For the participants who continue durvalumab beyond progression, further disease progression is defined as an additional 10% increase in tumour burden with a minimum 5 mm absolute increase from the time of iCPD. This includes an increase in the sum of diameters of all target lesions and/or the diameters of new measurable lesions compared to the time of iCPD. Treatment should be discontinued permanently upon documentation of further progression.

New lesions are considered measurable at the time of progression if the longest diameter is at least 10 mm (except for pathological lymph nodes which must have a short axis of at least 15 mm). Any new lesion considered non-measurable at the time of initial progression may become measurable and therefore included in the tumour burden if the longest diameter increases to at least 10 mm (except for pathological lymph nodes which must have a short axis of at least 15 mm). In situations where the relative increase in total tumor burden by 10% is solely due to inclusion of new lesions which become measurable, these new lesions must demonstrate an absolute increase of at least 5 mm.
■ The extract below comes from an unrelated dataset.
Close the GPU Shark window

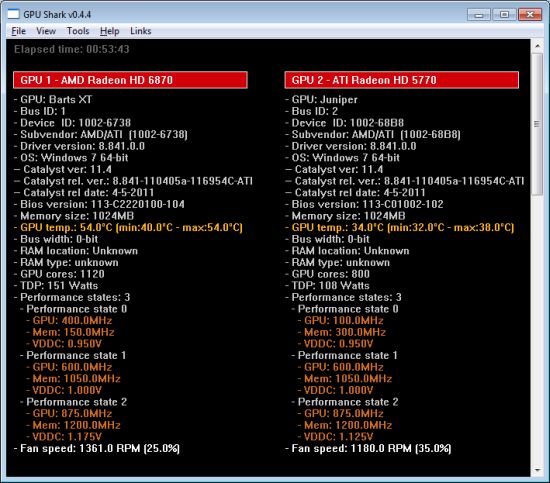[530, 15]
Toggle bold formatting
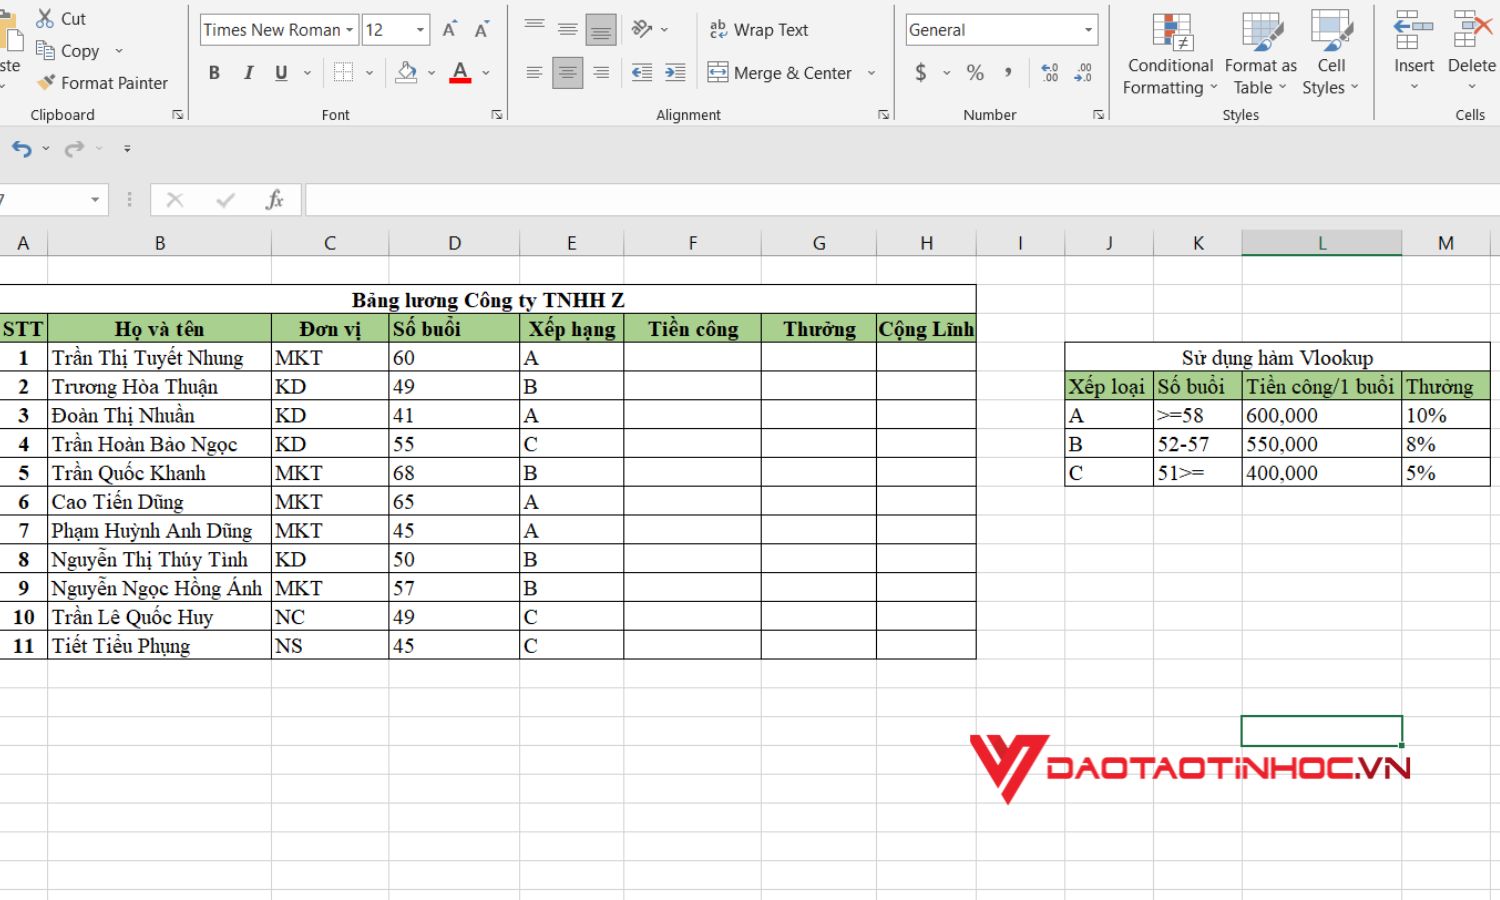The width and height of the screenshot is (1500, 900). click(x=213, y=72)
Primary tumour radiotherapy

This will follow institutional protocols, which need to be centrally reviewed during the credentialing of a centre. General principles are outlined below.

  • GTV (Gross Tumour Volume) – Gross primary disease evident on endoscopy as well as other modalities including CT, PET and MRI. Adjacent nodal disease can be included if encompassable within radiation portal but is not mandatory.
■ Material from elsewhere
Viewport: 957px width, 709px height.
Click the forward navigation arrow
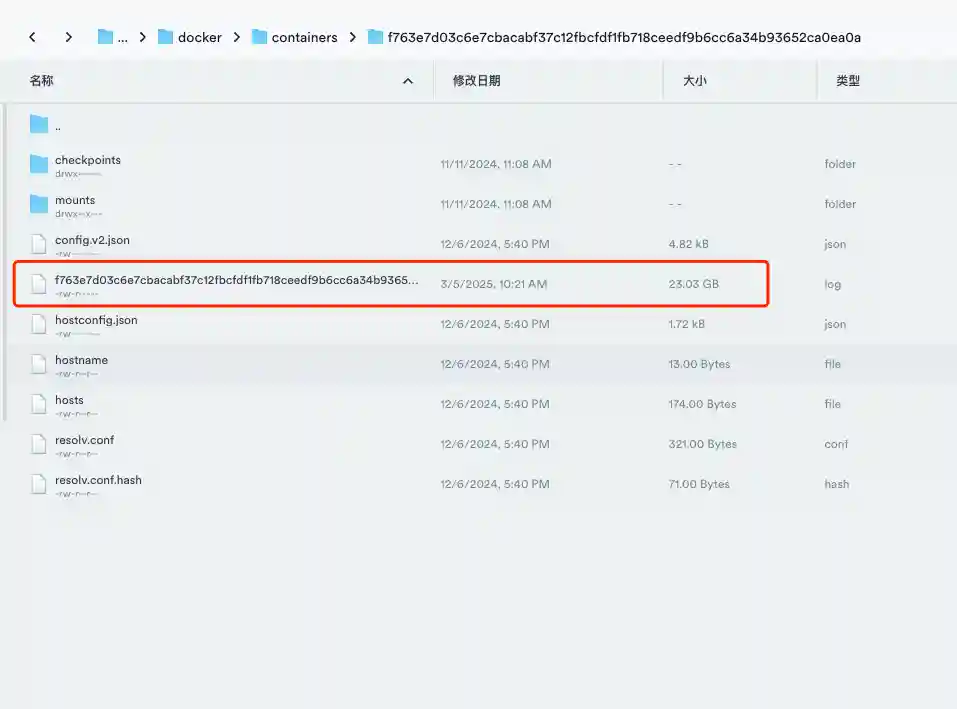[68, 37]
  • CTV (Clinical Target Volume) – GTV or ITV + 0-1 cm superiorly and inferiorly and 0-1 cm radially. Superior and inferior extent can be modified at investigator discretion, particularly if concerns regarding radiation dose to the lung.

  • PTV (Planning Target Volume) – CTV + 0.7 cm in all directions.
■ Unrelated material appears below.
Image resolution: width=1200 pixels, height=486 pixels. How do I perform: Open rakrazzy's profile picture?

Radiation therapy will be delivered to the primary disease to a dose of 30Gy in 10 fractions at 3Gy per fraction, over 10 consecutive working days. Weekly chemotherapy (carboplatin AUC 2/paclitaxel 50 mg/m2) to be delivered on Day 1 (+ 1) and Day 8 (+ 1) of radiation therapy. Durvalumab 1500 mg should be delivered on Day 1 (+ 1) of radiation therapy. Planning technique – 3D conformal radiotherapy, Intensity Modulated Radiotherapy (IMRT) or Volumetric Modulated Arc Therapy (VMAT) may be used. PTV D98 to be covered by at least 95% of the prescribed dose (28.5Gy).

Stereotactic body radiotherapy (SBRT) to a single metastatic site

A single metastasis will be treated with stereotactic radiotherapy (24Gy in 3 fractions) 4 weeks after the completion of the chemoradiotherapy to the primary tumour. When selecting a lesion for stereotactic treatment the lesion should be at least 10 mm in size in the short axis for the purposes of delineation and localisation at the time of treatment. If more than one lesion can be treated, the treating radiation oncologist has the discretion to identify which lesion should be treated. This may be an FDG-PET avid lymph node, lung, adrenal or liver lesion. Bony metastases can be targeted, but may be less immunogenic, and hence the preference is to treat a soft tissue lesion. The metastasis being treated must not have received significant dose (i.e. must have Dmax<3Gy) in the previously irradiated primary tumour field. Similarly, if an organ at risk can receive dose from both the CRT and SBRT, this must also be considered in both lesion selection as well as organ tolerance. Patients in whom a suitable metastasis for SBRT cannot be identified, but otherwise meet PALEO eligibility criteria, should be discussed with the Radiation Oncology Study Chair.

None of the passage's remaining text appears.